» **WORK INSTRUCTION**:
The reply should hold only the lines from the one with "The height and width of the screenshot is (227, 363)." to the one with "Expand Sound Mode with its chevron", both ends kept, exactly as they appear below, without any pictures.

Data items

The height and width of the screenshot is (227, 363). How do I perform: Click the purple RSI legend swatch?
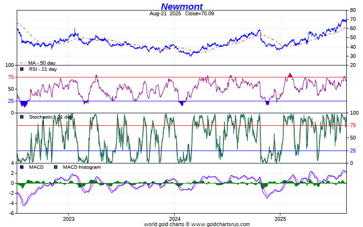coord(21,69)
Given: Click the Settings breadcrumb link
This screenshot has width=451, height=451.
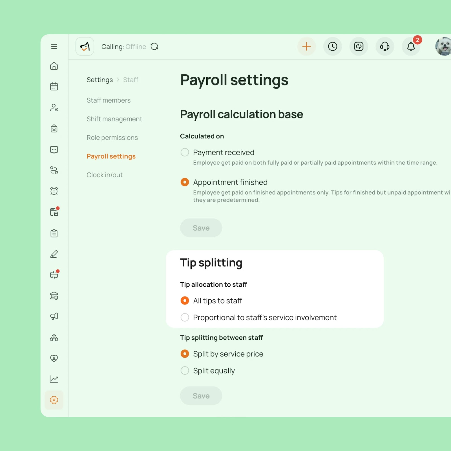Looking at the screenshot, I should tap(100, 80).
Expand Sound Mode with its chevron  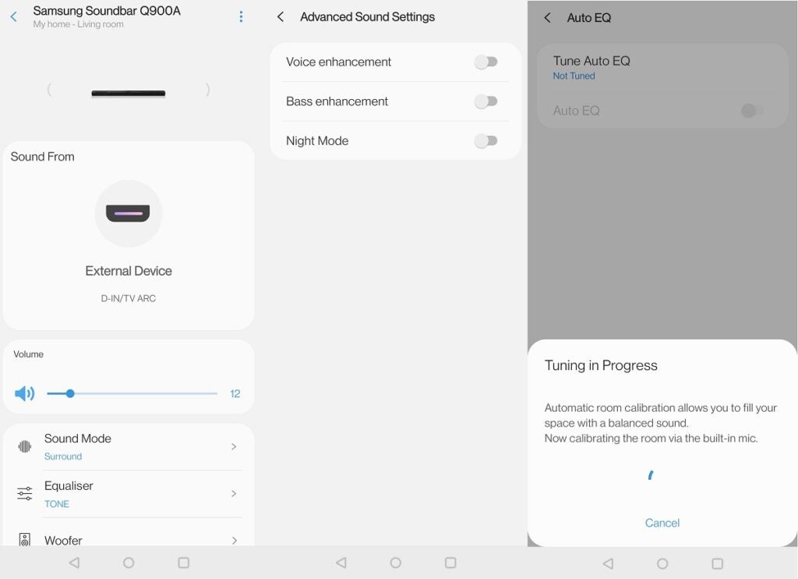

==

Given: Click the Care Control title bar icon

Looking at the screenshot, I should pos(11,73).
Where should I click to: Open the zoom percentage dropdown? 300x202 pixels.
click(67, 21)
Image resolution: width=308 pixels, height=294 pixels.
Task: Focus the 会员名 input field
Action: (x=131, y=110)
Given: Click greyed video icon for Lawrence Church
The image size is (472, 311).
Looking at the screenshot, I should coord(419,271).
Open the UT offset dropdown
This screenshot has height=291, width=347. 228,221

==

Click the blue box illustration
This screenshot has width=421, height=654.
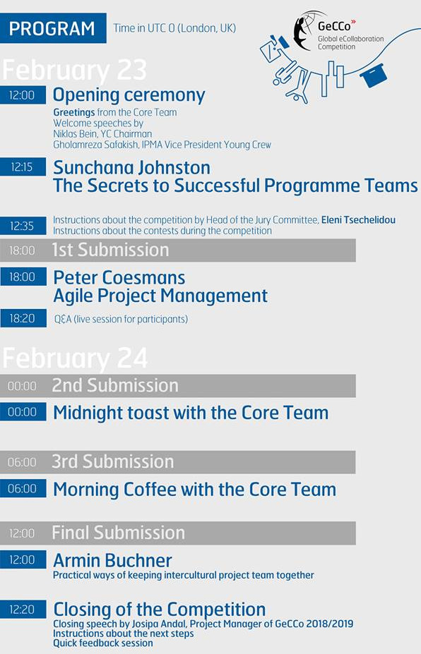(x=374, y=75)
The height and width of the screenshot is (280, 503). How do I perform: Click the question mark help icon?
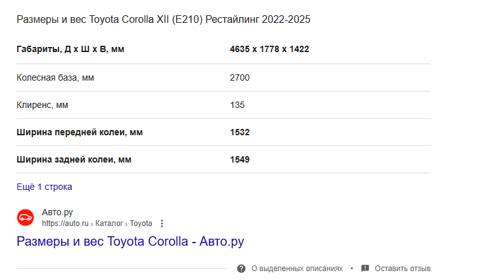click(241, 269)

» **YOUR SOLUTION**:
The height and width of the screenshot is (227, 363). How do I perform: Click the purple RSI legend swatch?
coord(21,69)
Given: Click the Settings breadcrumb link
This screenshot has width=451, height=451.
Looking at the screenshot, I should tap(100, 80).
Expand Sound Mode with its chevron  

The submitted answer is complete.